TEXTO FORNECIDO:

----------------

Tece-se assim a gramática que dá sentido à busca, permitindo sucessivos afinamentos que nos levam ao ponto certo, mesmo entre bilhões de unidades de informação.
O quinto ponto é um resultado: o sistema digital permitiu a rápida convergência de todos os instrumentos que geram, transmitem e recebem informação sob suas diversas formas.
O conhecimento, o dado, o símbolo, tudo trafega neste gigantesco aglomerado onde telefonia (voz), televisão (imagem), e informática (informação) se articulam para formar o que Dênis de Morais chama de infotelecomunicação , presente na lição de casa das nossas crianças, na música do nosso CD, na escolha dos produtos no supermercado, no código de barras, no cartão de crédito, nas nossas horas de lazer, na forma de organizarmos o nosso trabalho, no conhecimento que Estado e empresas têm das nossas atividades, na maneira e no horário dos bombardeios de uma guerra, além da forma como as próprias bombas são guiadas. De certa forma, não podemos evitar o óbvio: este conjunto de atividades agigantou-se de maneira fenomenal, adquirindo um papel absolutamente central nas atividades humanas em geral.

----------------

MATERIAL DE APOIO:

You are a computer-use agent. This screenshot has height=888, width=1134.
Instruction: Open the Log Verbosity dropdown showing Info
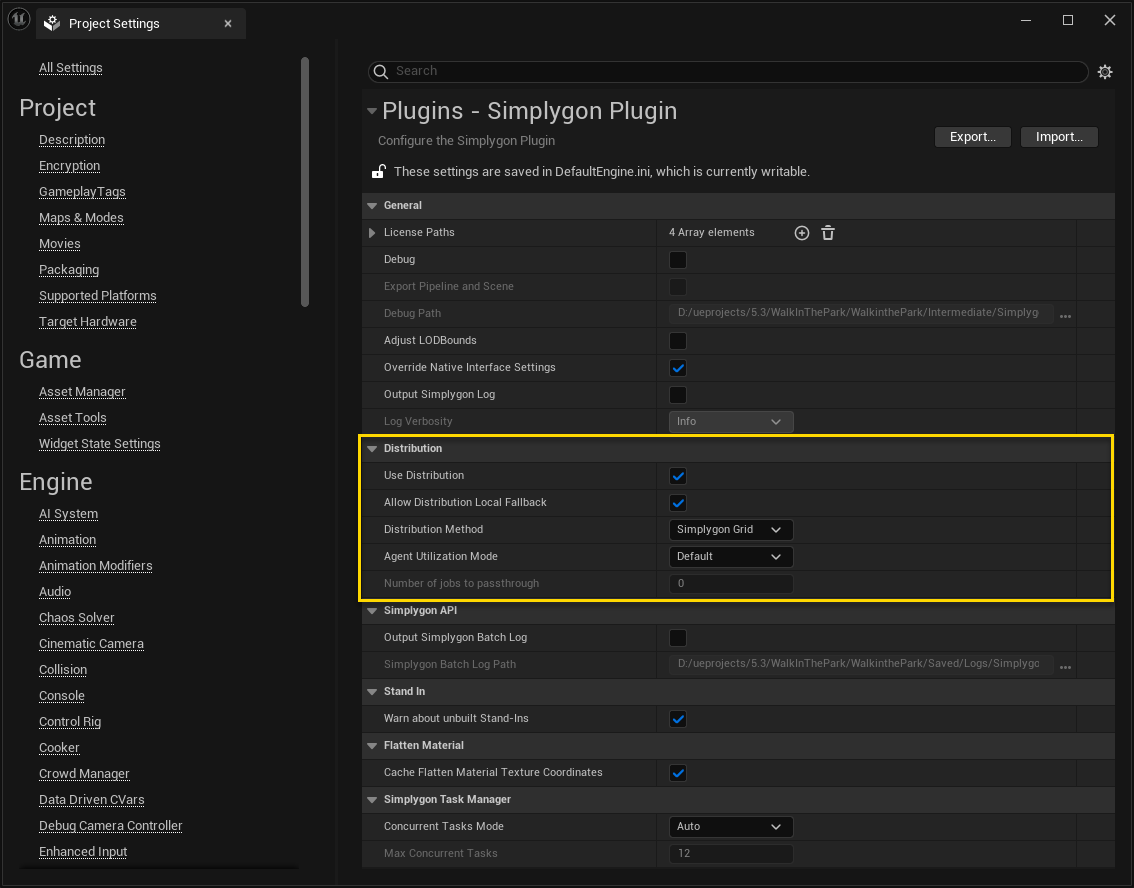point(731,421)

----------------

FAÇA ISTO:
Responda com base no texto:
(a) O que a gramática da busca permite, mesmo entre bilhões de unidades de informação?
(b) Qual resultado o sistema digital permitiu?
(c) Que nome Dênis de Morais dá ao aglomerado onde telefonia, televisão e informática se articulam?
Para responder, use só o texto.

RESPOSTA FINAL:
(a) Ela permite sucessivos afinamentos que nos levam ao ponto certo.
(b) A rápida convergência de todos os instrumentos que geram, transmitem e recebem informação sob suas diversas formas.
(c) Infotelecomunicação.